When the gate opens, walk as quickly as possible. To your right is the main workout field. Go to the end of the path, take a right, and then at the end of that path, another right. You will see a chain link fence with a yellow plastic pipe on the top of it. Go there as quickly as possible and stake out a space. You can leave later, but if you don’t give yourself the option initially you will regret it later, especially if you are there to take photographs.

The fence hit me just under my chin. I could barely get my arms over to get the camera focused. I imagine it is because People Are Stupid and they want to make sure no one does something dumb during workouts.

If you are there during prime time, the Mets will position themselves for workouts so the most popular players (or at least David Wright) is closest to the fans. Conversely, Carlos Beltran is buried in the middle of the group.

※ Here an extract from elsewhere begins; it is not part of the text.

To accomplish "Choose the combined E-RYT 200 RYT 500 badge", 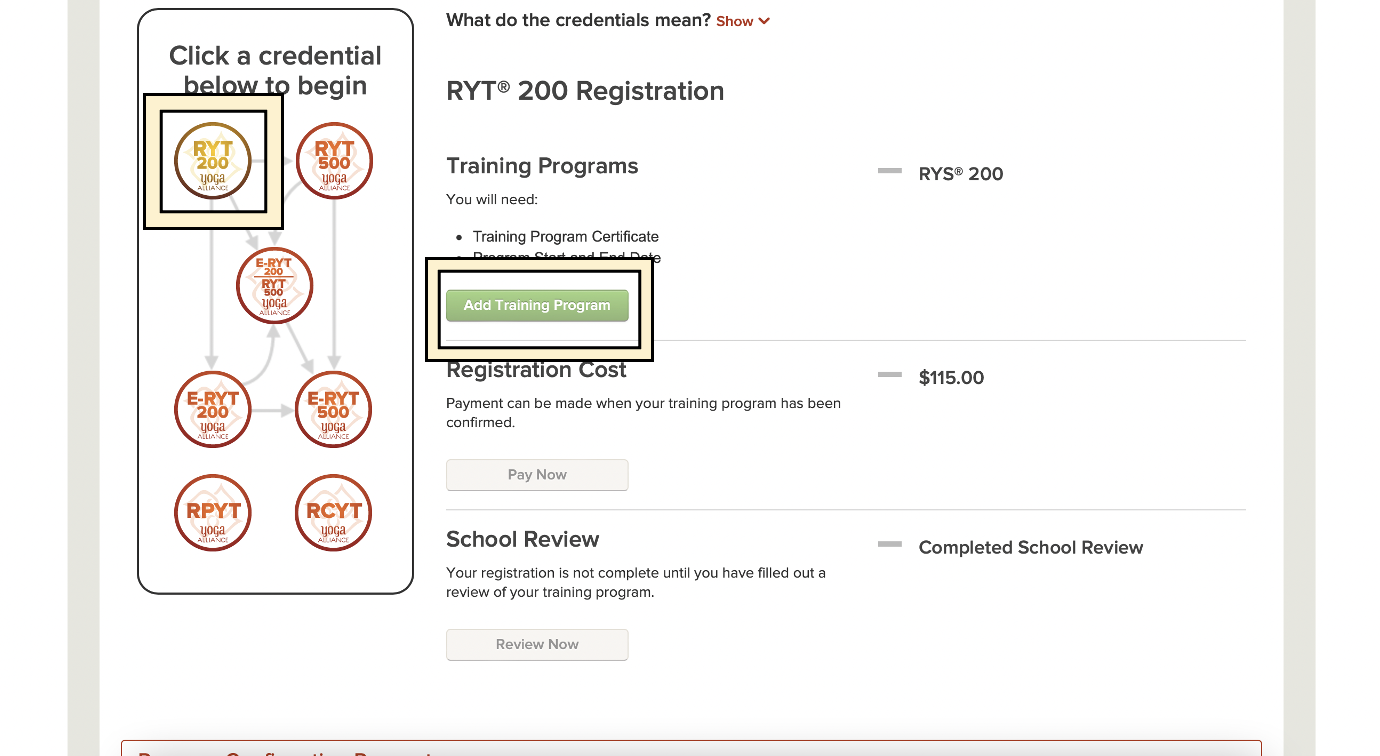I will click(x=274, y=286).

If you are reading this blog I imagine I don’t have to tell you that yelling at the players to come sign your ball while they are working out is completely idiotic. However, be prepared to watch 75% of the people there doing so. Another 10% will have their kids (or kids they have borrowed from someone) doing that. (I am not kidding, we watched two professional autograph hounds send three kids, only one of which appeared to belong to them, over to get signatures from various Mets.) However, the less popular Mets will be completely ignored, or people will just shove stuff in front of them to sign. If you actually know something about the team, and demonstrate that, you will be rewarded in some fashion or another.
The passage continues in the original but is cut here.